**YOUR INSTRUCTIONS**
Repeat the text about Republican senators and Trump impeachment polling word for word, in full.

After spending a week in their home states for the Thanksgiving recess, GOP senators say political support for impeaching Trump has only weakened since the public hearings in the House.

“From the polling I’ve seen, Ms. Pelosi and Mr. Schiff are sort of losing ground,” said Sen. John Cornyn (R-Texas), referring to Speaker Nancy Pelosi (D-Calif.) and House Intelligence Committee Chairman Adam Schiff (D-Calif.).

A recent NPR/PBS NewsHour/Marist Poll found that 65 percent of U.S. adults said the House hearings wouldn’t change their minds on impeachment.

The same poll found an even split on the question of impeachment — 45 percent in support, 44 percent against.

An Emerson poll last month showed independents swinging against impeachment, with 49 percent opposed and 34 percent in favor, a significant reversal compared to October when the same survey found 48 percent of independents in support.

While the numbers could swing back the other way, Senate Republicans are becoming more confident as partisan battle lines become even more entrenched.

“The longer this goes on, I think the more and more people are going to get tired of it,” Cornyn said.

Grover Norquist, the anti-tax leader who hosts a weekly gathering of conservative activists, said Monday that he doesn’t see any Republicans in the House or Senate breaking ranks to vote for articles of impeachment.

“I think it’s extremely unlikely that any [Republican] in the House or Senate would look at this thing and say anything other than it’s thoroughly political,” he said.

“I think it’s true that if the [Republicans] all hold in the House then the Senate all holds,” he added, while noting that Republican-turned-Independent Rep. Justin Amash (Mich.) could vote for impeachment.

Ford O’Connell, a GOP strategist, said it’s “helpful” to keep Senate Republicans unified “if the House stays unified” because “there’s protection in numbers.”

He said “there is a lot of pressure” not to be the first Republican to break ranks and vote with the Democrats on impeachment.

**RECORDS PROVIDED**

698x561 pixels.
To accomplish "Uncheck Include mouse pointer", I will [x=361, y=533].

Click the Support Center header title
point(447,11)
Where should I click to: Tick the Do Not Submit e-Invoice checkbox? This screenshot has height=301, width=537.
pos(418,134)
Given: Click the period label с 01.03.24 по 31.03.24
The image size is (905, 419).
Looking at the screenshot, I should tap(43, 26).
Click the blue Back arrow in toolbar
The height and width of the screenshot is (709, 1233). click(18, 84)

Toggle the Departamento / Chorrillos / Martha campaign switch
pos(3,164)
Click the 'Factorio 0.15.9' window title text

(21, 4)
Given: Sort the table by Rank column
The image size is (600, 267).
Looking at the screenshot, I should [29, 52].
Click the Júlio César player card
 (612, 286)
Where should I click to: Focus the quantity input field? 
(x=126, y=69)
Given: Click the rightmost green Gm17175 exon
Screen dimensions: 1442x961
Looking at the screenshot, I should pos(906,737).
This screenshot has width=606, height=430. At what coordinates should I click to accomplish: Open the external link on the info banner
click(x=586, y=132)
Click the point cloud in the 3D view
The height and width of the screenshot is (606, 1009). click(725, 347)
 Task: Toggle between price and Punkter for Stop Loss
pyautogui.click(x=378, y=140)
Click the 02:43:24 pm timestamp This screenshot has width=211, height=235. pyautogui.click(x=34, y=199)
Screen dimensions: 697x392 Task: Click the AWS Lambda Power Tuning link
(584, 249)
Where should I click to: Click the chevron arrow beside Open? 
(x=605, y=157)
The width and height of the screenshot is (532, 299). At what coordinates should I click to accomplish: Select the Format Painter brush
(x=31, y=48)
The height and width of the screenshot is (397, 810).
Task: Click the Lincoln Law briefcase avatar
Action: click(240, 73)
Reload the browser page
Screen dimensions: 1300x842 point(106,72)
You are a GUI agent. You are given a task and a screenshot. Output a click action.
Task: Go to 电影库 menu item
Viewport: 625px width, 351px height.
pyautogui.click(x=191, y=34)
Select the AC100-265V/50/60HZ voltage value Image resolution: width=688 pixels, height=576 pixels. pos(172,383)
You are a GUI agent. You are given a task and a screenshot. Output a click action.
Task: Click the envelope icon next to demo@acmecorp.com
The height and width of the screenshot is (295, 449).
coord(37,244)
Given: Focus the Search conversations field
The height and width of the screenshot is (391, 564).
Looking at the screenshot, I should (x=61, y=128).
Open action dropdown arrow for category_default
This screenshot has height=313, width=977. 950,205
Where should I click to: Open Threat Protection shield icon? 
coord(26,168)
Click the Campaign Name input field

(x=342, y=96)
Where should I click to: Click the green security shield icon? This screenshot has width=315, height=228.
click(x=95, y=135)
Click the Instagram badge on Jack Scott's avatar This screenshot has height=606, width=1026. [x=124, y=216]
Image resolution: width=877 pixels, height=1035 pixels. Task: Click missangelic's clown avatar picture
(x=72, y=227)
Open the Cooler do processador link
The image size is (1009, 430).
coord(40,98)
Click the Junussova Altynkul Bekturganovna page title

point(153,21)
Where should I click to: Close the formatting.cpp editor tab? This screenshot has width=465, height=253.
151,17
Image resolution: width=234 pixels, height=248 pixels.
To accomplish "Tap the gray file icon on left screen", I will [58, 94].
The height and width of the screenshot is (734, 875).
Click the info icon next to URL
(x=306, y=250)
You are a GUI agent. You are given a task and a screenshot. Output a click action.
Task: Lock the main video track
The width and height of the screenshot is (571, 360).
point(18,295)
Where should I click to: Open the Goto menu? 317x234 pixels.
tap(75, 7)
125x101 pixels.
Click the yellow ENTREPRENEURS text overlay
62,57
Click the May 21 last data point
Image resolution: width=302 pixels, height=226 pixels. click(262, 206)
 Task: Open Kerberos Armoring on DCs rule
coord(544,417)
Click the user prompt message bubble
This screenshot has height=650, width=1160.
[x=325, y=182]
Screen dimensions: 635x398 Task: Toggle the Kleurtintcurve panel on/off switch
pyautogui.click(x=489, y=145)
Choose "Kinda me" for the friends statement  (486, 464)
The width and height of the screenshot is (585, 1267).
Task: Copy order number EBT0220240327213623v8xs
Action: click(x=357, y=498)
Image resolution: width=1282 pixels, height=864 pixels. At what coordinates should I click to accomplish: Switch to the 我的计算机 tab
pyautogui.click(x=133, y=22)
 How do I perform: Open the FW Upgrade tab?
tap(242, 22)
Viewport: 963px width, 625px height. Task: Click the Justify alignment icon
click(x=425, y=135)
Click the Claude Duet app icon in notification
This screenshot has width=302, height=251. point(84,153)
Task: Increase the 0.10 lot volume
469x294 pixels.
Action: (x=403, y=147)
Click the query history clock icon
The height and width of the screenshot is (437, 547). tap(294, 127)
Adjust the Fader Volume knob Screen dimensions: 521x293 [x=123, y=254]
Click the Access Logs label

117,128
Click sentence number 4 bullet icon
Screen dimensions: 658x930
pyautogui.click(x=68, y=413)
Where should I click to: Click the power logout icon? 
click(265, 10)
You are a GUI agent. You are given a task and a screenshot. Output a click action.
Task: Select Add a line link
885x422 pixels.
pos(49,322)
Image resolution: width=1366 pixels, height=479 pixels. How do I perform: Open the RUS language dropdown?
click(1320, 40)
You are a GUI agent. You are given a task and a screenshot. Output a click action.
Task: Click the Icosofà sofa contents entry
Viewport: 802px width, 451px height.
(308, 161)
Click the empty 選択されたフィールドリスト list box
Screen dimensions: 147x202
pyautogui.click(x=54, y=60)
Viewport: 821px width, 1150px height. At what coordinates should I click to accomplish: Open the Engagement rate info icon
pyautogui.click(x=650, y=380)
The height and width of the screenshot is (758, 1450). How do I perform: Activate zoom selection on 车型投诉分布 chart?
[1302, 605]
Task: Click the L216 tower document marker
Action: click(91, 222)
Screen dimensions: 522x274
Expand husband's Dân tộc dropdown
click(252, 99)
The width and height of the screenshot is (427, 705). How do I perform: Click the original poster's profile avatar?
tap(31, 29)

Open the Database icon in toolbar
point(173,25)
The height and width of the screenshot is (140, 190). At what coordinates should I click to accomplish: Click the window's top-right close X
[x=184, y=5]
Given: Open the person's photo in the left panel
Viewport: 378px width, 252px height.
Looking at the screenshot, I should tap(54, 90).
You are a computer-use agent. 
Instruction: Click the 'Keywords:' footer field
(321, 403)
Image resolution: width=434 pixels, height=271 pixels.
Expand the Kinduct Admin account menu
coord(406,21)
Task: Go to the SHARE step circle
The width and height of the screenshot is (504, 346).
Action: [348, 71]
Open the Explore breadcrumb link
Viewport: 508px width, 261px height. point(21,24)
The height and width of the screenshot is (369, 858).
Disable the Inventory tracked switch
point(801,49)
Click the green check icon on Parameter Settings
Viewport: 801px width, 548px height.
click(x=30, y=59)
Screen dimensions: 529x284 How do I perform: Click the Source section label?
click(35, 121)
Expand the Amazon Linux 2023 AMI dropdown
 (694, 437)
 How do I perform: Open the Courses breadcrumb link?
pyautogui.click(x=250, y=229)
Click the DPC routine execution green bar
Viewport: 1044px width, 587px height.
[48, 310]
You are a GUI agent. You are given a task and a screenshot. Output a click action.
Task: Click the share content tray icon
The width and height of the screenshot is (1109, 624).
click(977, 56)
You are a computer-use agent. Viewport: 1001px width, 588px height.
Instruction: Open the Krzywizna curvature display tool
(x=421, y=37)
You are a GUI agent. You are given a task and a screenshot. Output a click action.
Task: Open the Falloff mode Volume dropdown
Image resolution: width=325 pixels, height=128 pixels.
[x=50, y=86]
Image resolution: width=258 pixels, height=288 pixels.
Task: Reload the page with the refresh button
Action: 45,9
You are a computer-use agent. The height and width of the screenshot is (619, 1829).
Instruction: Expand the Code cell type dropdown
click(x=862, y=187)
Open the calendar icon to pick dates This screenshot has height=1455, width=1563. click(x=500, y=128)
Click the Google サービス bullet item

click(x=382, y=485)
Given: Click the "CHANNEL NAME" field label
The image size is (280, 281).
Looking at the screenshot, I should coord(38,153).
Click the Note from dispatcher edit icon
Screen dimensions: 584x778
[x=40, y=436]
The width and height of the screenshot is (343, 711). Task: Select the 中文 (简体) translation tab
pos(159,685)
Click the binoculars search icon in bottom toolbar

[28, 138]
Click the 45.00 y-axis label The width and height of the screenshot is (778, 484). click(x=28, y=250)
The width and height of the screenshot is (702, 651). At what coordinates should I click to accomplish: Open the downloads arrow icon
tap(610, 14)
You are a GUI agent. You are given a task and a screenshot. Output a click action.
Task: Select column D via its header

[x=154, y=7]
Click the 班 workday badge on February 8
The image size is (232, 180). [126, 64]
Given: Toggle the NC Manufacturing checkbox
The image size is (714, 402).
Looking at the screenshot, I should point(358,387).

**ANSWER TO THE TASK**
After spending a week in their home states for the Thanksgiving recess, GOP senators say political support for impeaching Trump has only weakened since the public hearings in the House.

“From the polling I’ve seen, Ms. Pelosi and Mr. Schiff are sort of losing ground,” said Sen. John Cornyn (R-Texas), referring to Speaker Nancy Pelosi (D-Calif.) and House Intelligence Committee Chairman Adam Schiff (D-Calif.).

A recent NPR/PBS NewsHour/Marist Poll found that 65 percent of U.S. adults said the House hearings wouldn’t change their minds on impeachment.

The same poll found an even split on the question of impeachment — 45 percent in support, 44 percent against.

An Emerson poll last month showed independents swinging against impeachment, with 49 percent opposed and 34 percent in favor, a significant reversal compared to October when the same survey found 48 percent of independents in support.

While the numbers could swing back the other way, Senate Republicans are becoming more confident as partisan battle lines become even more entrenched.

“The longer this goes on, I think the more and more people are going to get tired of it,” Cornyn said.

Grover Norquist, the anti-tax leader who hosts a weekly gathering of conservative activists, said Monday that he doesn’t see any Republicans in the House or Senate breaking ranks to vote for articles of impeachment.

“I think it’s extremely unlikely that any [Republican] in the House or Senate would look at this thing and say anything other than it’s thoroughly political,” he said.

“I think it’s true that if the [Republicans] all hold in the House then the Senate all holds,” he added, while noting that Republican-turned-Independent Rep. Justin Amash (Mich.) could vote for impeachment.

Ford O’Connell, a GOP strategist, said it’s “helpful” to keep Senate Republicans unified “if the House stays unified” because “there’s protection in numbers.”

He said “there is a lot of pressure” not to be the first Republican to break ranks and vote with the Democrats on impeachment.